Re: curiosity: 'typeset -xr' vs. 'export -r'

2022-12-12 Thread Chet Ramey

On 12/11/22 9:37 PM, L A Walsh wrote:

  This is mostly a 'nit', but I noticed I had
    "typeset -xr"
  in one of my scripts to mean export+read-only and
  was wondering why
    "export -r"
  was disallowed (err message):

bash: export: -r: invalid option
export: usage: export [-fn] [name[=value] ...] or export -p

This seems to be an unnecessary "make-wrong", no? 


No. There's no compelling reason to provide it. You can already do this,
as you discovered, using a builtin whose purpose is to assign attributes
to variables.

--
``The lyf so short, the craft so long to lerne.'' - Chaucer
 ``Ars longa, vita brevis'' - Hippocrates
Chet Ramey, UTech, CWRUc...@case.eduhttp://tiswww.cwru.edu/~chet/




Re: curiosity: 'typeset -xr' vs. 'export -r'

2022-12-12 Thread L A Walsh




On 2022/12/11 20:47, Lawrence Velázquez wrote:

This happens because "declare"/"typeset" creates local variables
within functions.  Using -g works around this...

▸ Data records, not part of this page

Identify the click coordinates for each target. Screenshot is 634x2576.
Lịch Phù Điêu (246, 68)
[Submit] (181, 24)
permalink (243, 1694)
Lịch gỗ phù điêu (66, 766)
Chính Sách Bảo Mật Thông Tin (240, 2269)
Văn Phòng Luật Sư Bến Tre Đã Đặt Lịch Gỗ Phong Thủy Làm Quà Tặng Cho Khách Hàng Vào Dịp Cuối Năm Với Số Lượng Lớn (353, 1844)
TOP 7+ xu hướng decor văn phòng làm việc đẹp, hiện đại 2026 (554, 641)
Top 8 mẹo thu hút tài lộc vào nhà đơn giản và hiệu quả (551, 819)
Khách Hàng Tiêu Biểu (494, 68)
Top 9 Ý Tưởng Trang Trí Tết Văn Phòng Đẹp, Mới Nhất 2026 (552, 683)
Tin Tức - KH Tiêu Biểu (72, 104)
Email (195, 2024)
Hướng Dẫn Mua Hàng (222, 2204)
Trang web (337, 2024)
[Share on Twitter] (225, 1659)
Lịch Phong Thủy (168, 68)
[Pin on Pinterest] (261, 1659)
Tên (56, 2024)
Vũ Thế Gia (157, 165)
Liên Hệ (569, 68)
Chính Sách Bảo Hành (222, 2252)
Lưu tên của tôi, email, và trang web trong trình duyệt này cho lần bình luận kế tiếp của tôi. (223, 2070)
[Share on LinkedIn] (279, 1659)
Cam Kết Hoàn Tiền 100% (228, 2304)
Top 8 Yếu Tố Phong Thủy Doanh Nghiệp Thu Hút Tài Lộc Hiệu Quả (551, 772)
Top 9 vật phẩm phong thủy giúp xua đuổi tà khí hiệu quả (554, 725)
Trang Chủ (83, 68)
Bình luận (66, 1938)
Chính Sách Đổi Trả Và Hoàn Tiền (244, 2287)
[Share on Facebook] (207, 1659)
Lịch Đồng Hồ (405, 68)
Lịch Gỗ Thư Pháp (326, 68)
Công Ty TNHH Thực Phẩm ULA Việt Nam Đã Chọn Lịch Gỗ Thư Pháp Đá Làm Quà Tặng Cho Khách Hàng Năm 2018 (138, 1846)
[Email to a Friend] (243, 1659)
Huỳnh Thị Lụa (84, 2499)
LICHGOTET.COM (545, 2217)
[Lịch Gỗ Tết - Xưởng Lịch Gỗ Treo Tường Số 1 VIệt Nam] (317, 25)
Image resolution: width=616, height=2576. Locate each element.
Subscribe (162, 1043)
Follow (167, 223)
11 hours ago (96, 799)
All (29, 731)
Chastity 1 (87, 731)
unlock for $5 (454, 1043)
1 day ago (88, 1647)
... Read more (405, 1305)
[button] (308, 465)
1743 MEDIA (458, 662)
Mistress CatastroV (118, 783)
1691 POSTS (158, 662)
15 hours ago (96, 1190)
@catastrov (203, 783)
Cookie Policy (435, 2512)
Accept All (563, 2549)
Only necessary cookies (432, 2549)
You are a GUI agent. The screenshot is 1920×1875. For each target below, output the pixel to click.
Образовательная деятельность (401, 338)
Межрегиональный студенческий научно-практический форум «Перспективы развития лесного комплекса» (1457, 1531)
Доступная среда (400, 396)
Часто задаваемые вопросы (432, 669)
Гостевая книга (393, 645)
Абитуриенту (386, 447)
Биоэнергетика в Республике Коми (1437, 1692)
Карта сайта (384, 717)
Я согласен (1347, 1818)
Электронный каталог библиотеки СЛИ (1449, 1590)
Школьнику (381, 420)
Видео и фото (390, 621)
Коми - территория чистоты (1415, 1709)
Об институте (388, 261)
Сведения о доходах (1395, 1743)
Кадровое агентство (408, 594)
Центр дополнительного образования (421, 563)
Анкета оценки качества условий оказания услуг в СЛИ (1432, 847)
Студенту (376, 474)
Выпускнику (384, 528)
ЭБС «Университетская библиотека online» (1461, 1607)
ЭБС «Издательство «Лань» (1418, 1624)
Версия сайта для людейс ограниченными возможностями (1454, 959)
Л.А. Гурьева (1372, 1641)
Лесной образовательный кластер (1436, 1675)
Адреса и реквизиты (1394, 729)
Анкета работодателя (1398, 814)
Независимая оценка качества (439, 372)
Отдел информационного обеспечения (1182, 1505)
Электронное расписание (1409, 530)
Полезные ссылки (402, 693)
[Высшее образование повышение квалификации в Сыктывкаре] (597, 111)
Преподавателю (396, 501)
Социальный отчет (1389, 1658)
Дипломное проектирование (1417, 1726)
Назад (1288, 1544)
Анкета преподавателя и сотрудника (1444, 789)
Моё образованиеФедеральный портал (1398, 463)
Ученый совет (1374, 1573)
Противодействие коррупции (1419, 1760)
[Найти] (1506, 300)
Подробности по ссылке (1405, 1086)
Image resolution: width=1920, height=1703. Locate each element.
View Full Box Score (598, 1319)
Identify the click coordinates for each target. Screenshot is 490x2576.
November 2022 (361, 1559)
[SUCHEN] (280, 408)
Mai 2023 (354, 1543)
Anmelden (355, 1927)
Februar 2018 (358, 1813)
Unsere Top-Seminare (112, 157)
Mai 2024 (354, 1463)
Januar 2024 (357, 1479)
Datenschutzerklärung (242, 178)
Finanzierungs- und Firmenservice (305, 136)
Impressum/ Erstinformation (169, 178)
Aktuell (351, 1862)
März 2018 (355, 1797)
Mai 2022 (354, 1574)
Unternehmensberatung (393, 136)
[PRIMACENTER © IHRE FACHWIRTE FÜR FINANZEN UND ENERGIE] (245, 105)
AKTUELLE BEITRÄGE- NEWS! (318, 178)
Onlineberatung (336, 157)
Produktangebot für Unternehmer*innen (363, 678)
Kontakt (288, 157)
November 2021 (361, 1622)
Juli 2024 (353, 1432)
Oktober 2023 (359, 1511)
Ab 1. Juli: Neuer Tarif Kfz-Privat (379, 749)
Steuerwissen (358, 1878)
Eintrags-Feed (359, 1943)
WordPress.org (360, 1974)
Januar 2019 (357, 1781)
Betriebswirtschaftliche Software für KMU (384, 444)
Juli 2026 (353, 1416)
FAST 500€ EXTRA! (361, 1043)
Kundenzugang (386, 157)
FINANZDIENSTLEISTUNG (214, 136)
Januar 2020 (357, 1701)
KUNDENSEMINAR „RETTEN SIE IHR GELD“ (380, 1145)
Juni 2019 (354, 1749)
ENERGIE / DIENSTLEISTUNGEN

$ Export() { declare -gx "$@"; }
$ Export -r foo=1
$ declare -p foo
declare -rx foo="1"

...but now "Export" always creates global variables, rather than
scoping as "declare" and your alias-based version does.  On the
other hand, "export" also creates global variables, so in a sense
the workaround version is more consistent.

$ f() { export "$@"; }
$ f var=1
$ declare -p var
declare -x var="1"
  


I see, but you still can't use "-r" w/export, though I think
the -r flag would get dropped in any exported shell, though
in that case, one might expect an error if one uses "typeset -xr"
along the lines of "-r flag won't be exported".

Side curious: If one uses -g, does it cause the var to be defined
in all intervening functions as well as the top(global)
and current scope?

NOTE: The original question was about allowing "-r" with export:

$ f() { export "$@"; }
$ f -r var=1
export: -r: invalid option
export: usage: export [-fn] [name[=value] ...] or export -p

Seems like it would get rid of an unnecessary error message
and maybe, an inconsistency with "typeset -xr".  


Thanks for the info on using -g in the function.  I haven't
used -g too much since one of my machines still used bash-v3 and
I don't think -g appeared until 4.x (don't quote me on that though).